We were Korean living in a very non-Korean Midwest and South, and of course, this all made me that much more aware of my being Korean, I think, than if I were living amongst a large population of Koreans. Having a different ethnic identity, coupled with the fact that I was already battling normal adolescent mental weirdness, it made being Korean one more thing to make me different when all I wanted to do was blend in with the Heathers. I tried the best I could to ignore the fact that I was Korean. I never wanted to be known as Korean, and in fact, I don’t think I even really understood myself as a Korean person, only as “oriental.” It is only in recent years, college perhaps (which yes, don’t remind me, is not so recent), that I began to really appreciate my Asian ethnicity, my Korean heritage, and outwardly acknowledge how much I love the Korean foods I ate as a child. Wow, talk about a girl with some serious psychological dual-identity baggage! Don’t worry, Sarah and I both think the therapy is working. ;)

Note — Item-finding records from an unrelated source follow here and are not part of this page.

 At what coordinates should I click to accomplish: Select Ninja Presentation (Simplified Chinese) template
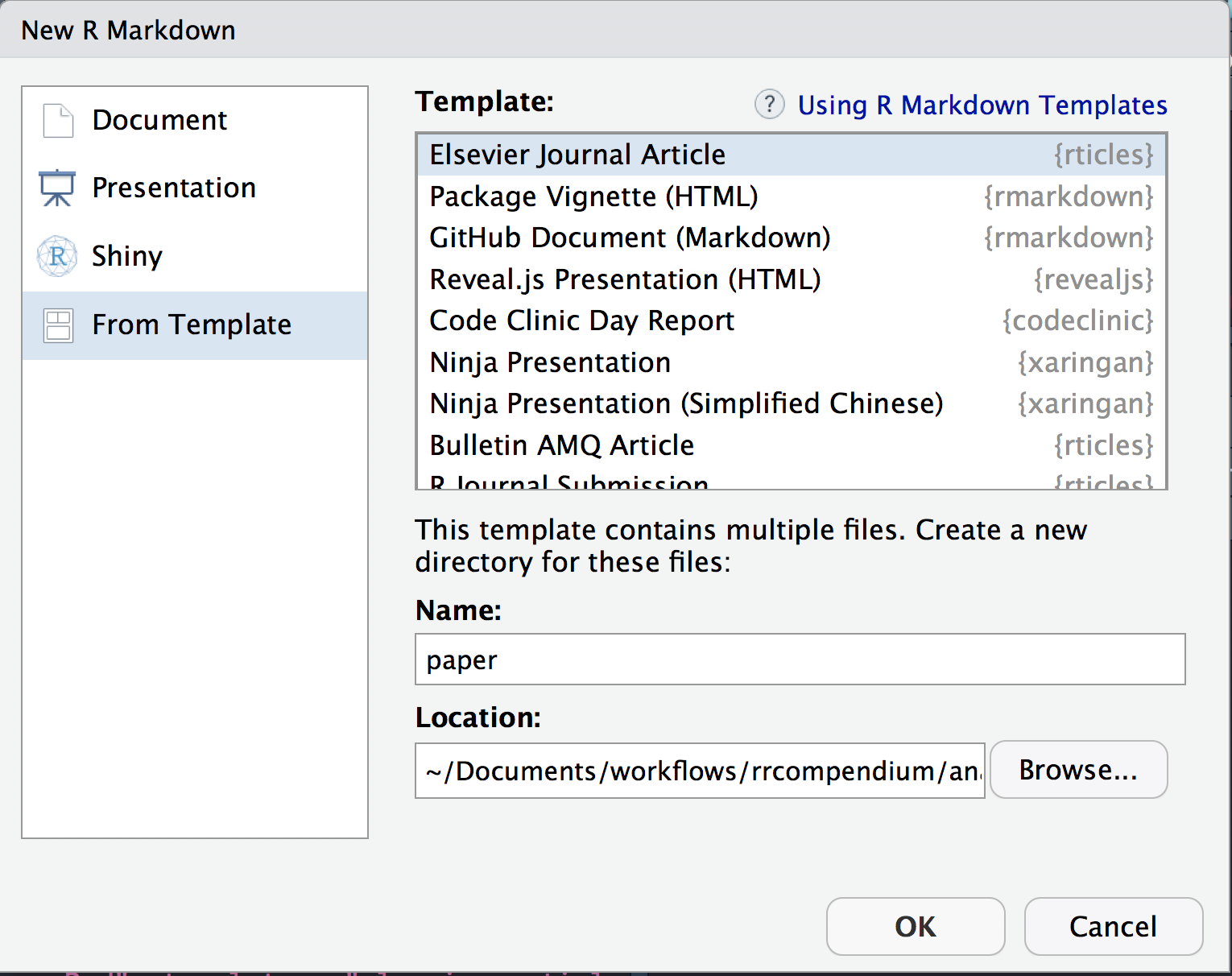pos(686,403)
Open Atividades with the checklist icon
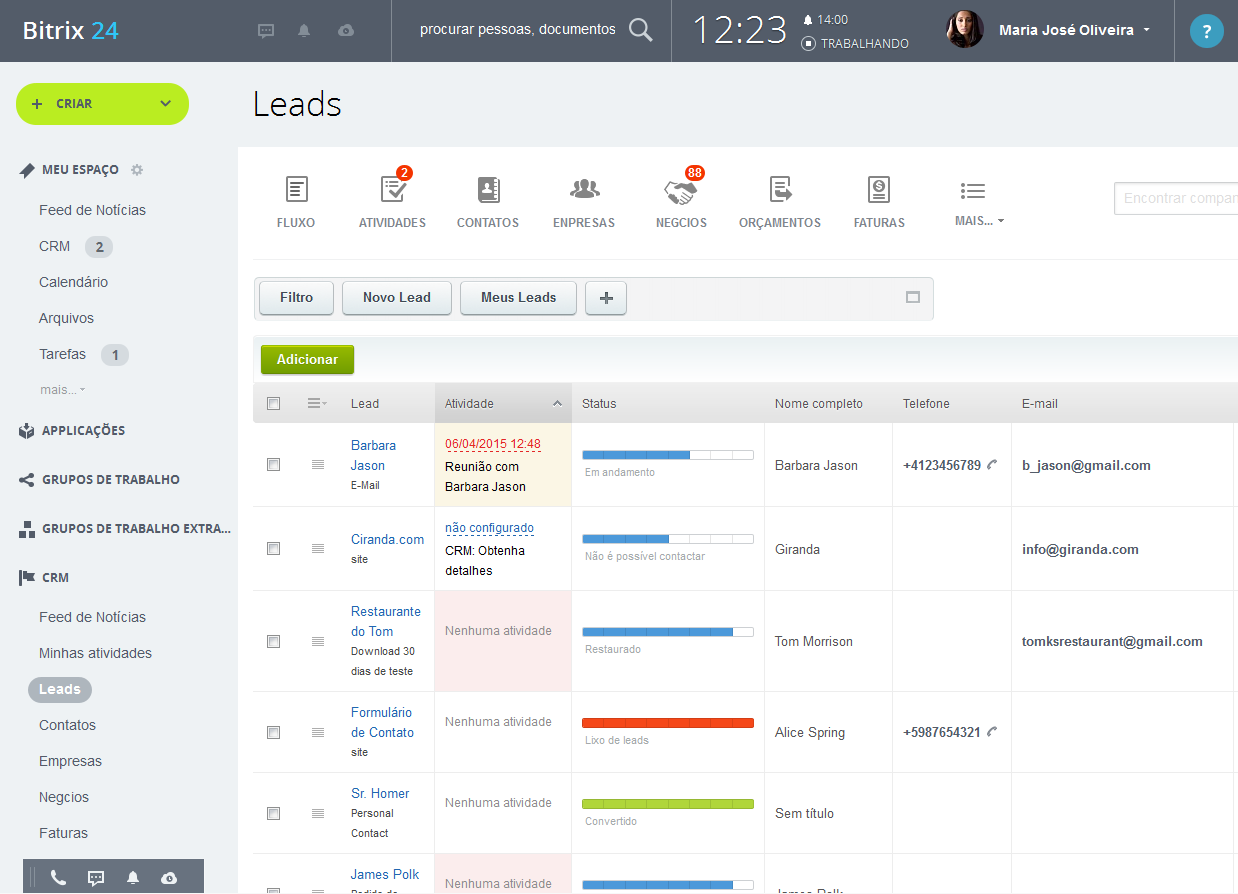Viewport: 1238px width, 894px height. (392, 190)
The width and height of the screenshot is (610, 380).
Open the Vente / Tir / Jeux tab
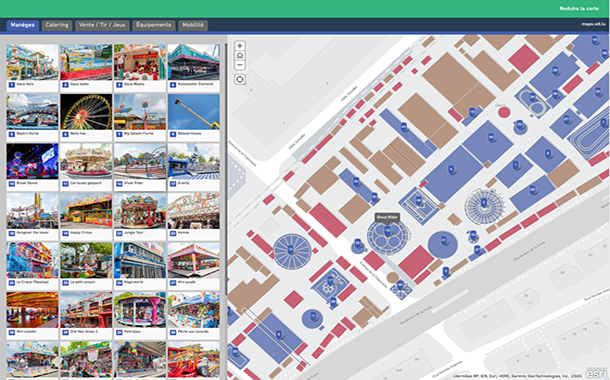point(102,25)
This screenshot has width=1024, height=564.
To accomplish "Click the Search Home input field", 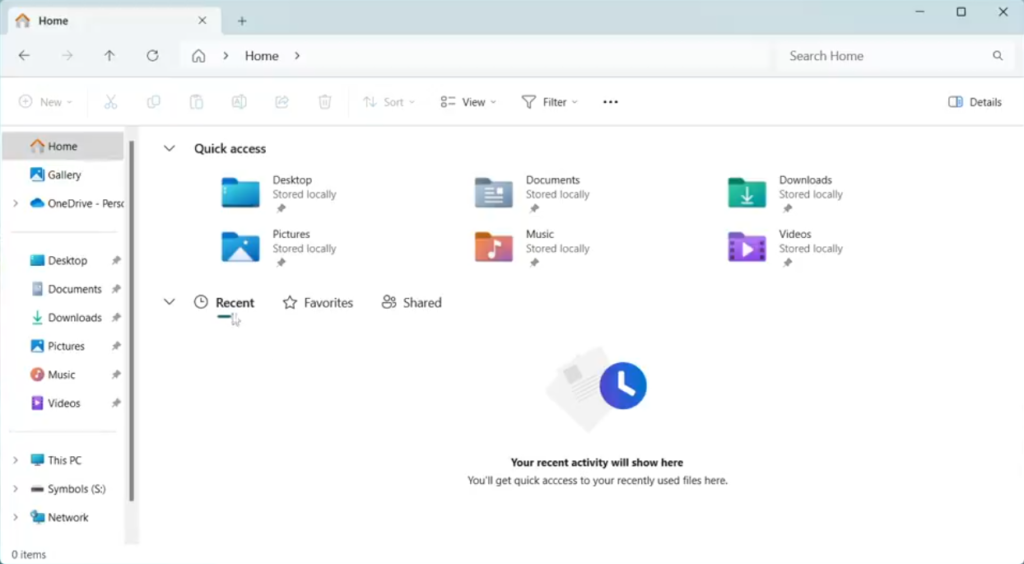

The things I wished we would eat more often were “American” things – steak, dinners out at Denny’s and Big Boy, and spaghetti. None of these are truly American, but we kids called anything that wasn’t Korean or Chinese food “American.” Last August, I got a chance to write about my five favorite childhood food memories. My choices are curiously telling, though, now that I think about them. Although some of them reveal the influences of my Korean heritage, like stirring goh-choo-jahng (Korean red pepper paste) into just about every dish and serving kimchee at every meal, none of the foods are Korean. They were foods that my parents served us to teach us “American.” I remember loving linguine with white clam sauce, “canned” meat products like Dinty Moore beef stew, Vienna sausages, and corned beef hash (spam was never a favorite of mine), Little Caesar’s Crazy Bread, apple cider doughnuts, and watermelon tips.
But as American a lifestyle that we were trying to imitate in Detroit, Cincinnati, Buffalo, we never ate some of the other classically American foods: macaroni and cheese, meatloaf and mashed potatoes, pork chops. I don’t think Mom ever made a single casserole, even though she owned a complete set of the covered Corning ware casserole dishes that have the little avocado green and mustard yellow fruit and floral designs on them. You know the ones, because your Mom had them, too. Isn’t that weird? And yes, if you look in the lower cabinets under the counter across from the stove right now, you’ll find them. Mom still has hers, and I think she still doesn’t use them.
My sister and I made dinner together the other night, and something possessed both of us to make a casserole. This retro-domestic demon came out of nowhere, since we didn’t grow up on casseroles. My suspicion is that the brand new Bunny has turned her into a housemom. We had to wing it because we never stood on tip-toe, just barely able to peer over the counter’s edge to watch our Mom make Tuna or Hamburger Helper. We made the casserole, as I call it, by “nook-kim,” a Korean word that doesn’t have an exact English translation, but means something like “feeling” or “instinct.” She and I were in the kitchen, laughing our heads off about the McGoey brats we used to babysit and trying to figure out how Mrs. McGoey would have made a casserole. Isn’t there supposed to be more sauce? I don’t know, is there?
The beauty of a casserole, though, is that it absolutely is made by “nook-kim – whatever you fe
el like eating, that’s what you toss together in this deep baking dish and bake at the universal temperature of 350 degrees for the universal bake-time of 30-40 minutes, or until a toothpick inserted in the center comes out clean. Crap. That’s for brownies. Did I mess it up again? Add more sauce! Add more cheese! For my sister’s and my meaty cheesy casserole, bake until the sauce is bubbling and the cheese has melted.